October 25, 2008

Our First Houseguest



After you've finally got everything unpacked- the office is all setup, dishes are in the cupboards, toothbrushes are in a little jar next to the sink, the utility room has all the boxes of extra stuff packed away that you won't see until the next move; you get that first night that you can just hang out and relax. We ended up spending that night reading. The interior of the new place is so relaxing and nice. It's very western in style and if I had one adjective for it, I would say it was 'clean'. So it was such a peculiar moment in my life when I looked up over the rim of my book and made eye contact with a 12" rat that just sauntered into the bedroom. Moments later, it reversed itself as Pui started squealing. So now I'm in the position of having to deal with a rat problem. I hate new houses.

So I go to the super store and go to the rodent ailse. For some god awful Buddhist reason there are no hinge-swinging rat traps. All they have is these 14" pizza plates with this special rat glue. You basically put some bait in the center, the rat goes for it and wallaa, you've caught yourself a rat.
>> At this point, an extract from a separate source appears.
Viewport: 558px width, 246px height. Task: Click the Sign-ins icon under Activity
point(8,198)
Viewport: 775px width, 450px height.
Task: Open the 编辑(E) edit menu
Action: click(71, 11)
What the box doesn't tell you (but of course you know it's going to happen), you don't just catch yourself a rat, you catch yourself a live rat. So now I have to figure out how to kill this huge thing. Pui (being the sweet little Buddhist that she is) wanted me to try and get the thing out of the trap (outside of course) and see if it could get away. After just about putting a broom handle through his stomach, I was able to dislodge him; only to have him get helplessly stuck to the broom. There was no way this thing would ever walk again. So I'm like, o.k., I'll put the end of the broom under the water in the canal behind our house, come back five minutes later and deal with it. Only the thing that happened was that 5 minutes later that little bastard somehow crawled up the broom handle 2 feet to get it's nose about 1" out of the water. At this point we figured this thing could probably survive anything, so I kindly scraped him off the broom onto my neighbors fence and waved a unfond farewell. That would suck so bad if my neighbors read this.